Exercise instructions. Below are some records. Write out the line that contains "Screen dimensions: 1024x605" and all lines after it, exactly, but not the pictures.

[Opening Data for review section]

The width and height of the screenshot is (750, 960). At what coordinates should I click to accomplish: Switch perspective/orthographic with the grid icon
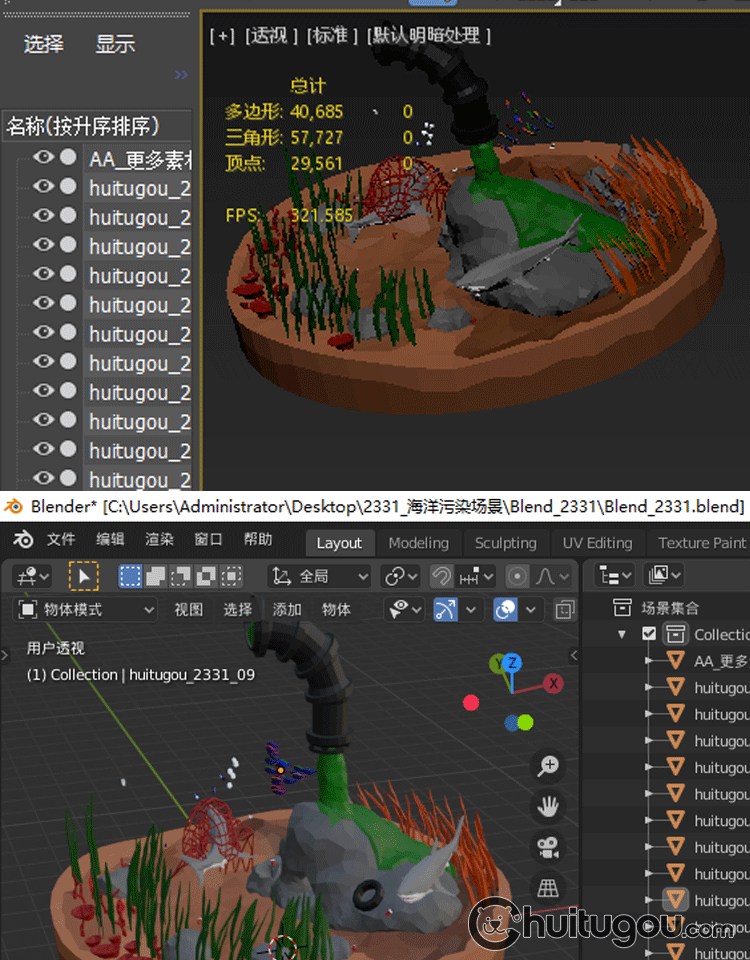548,888
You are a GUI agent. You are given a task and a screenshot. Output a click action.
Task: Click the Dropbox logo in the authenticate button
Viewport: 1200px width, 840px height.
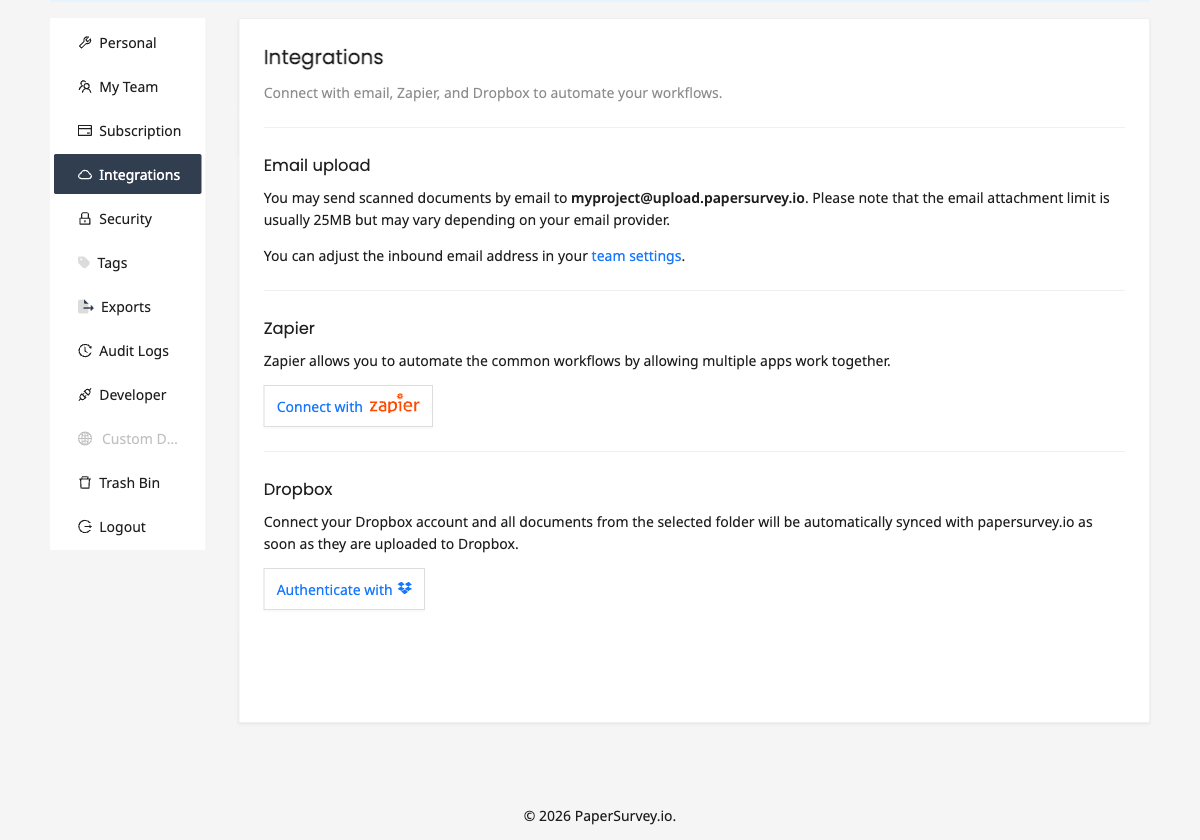point(404,589)
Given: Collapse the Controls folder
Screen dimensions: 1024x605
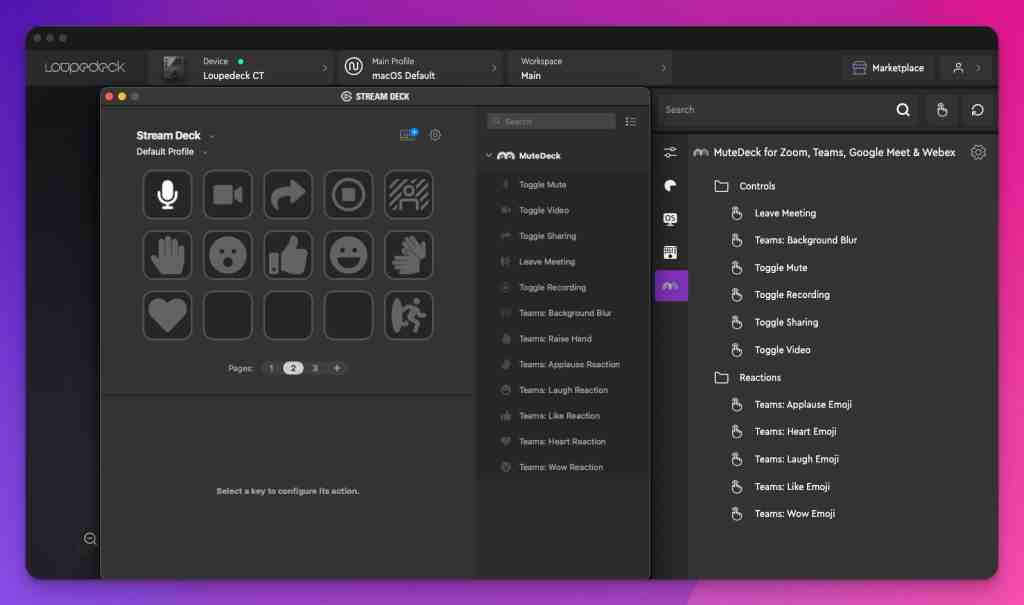Looking at the screenshot, I should pos(722,186).
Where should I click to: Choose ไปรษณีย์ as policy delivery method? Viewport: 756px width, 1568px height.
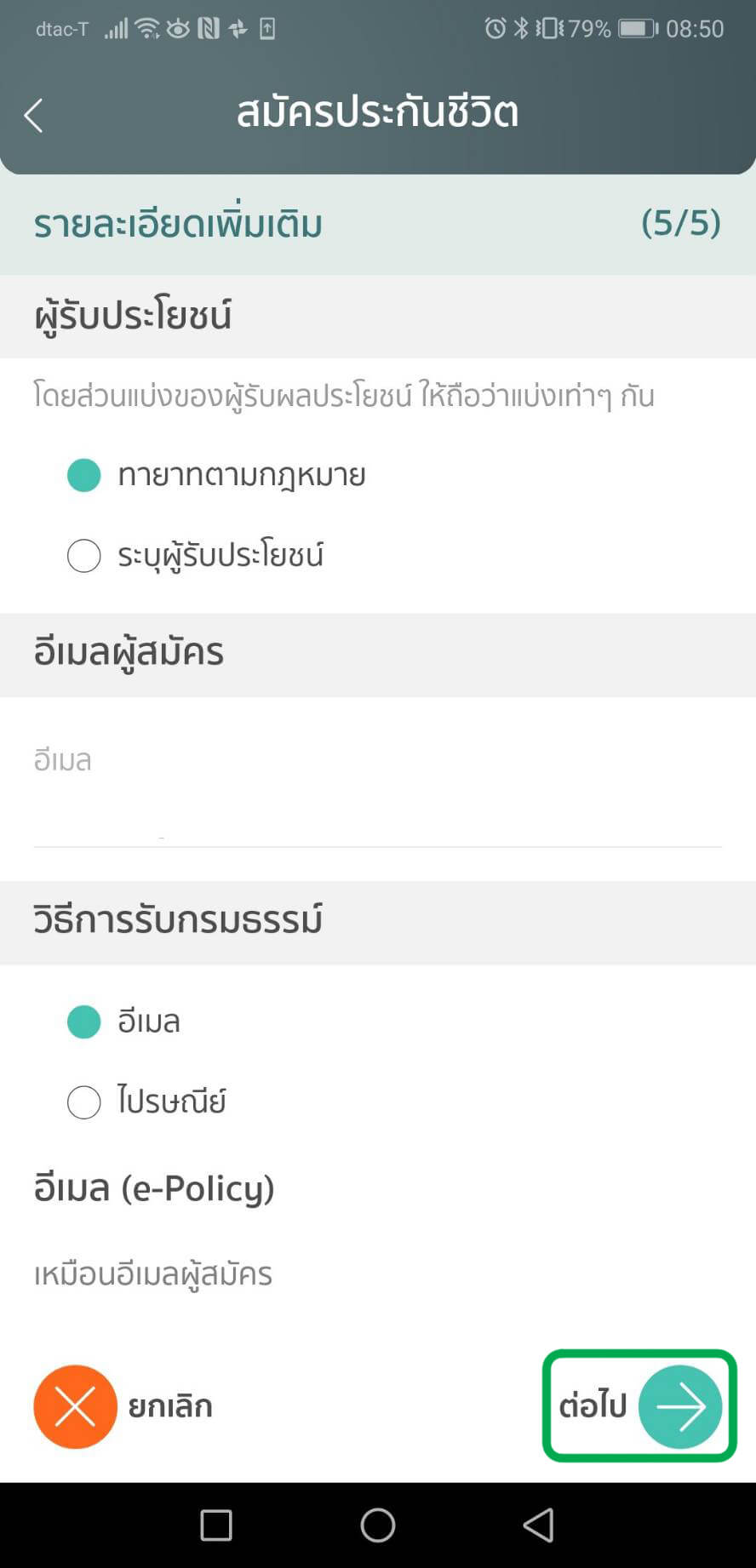(x=84, y=1102)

[Closing Data for review section]

Solution.
Screen dimensions: 1024x605
Looking at the screenshot, I should pos(722,186).
Where should I click to: Choose ไปรษณีย์ as policy delivery method? Viewport: 756px width, 1568px height.
(x=84, y=1102)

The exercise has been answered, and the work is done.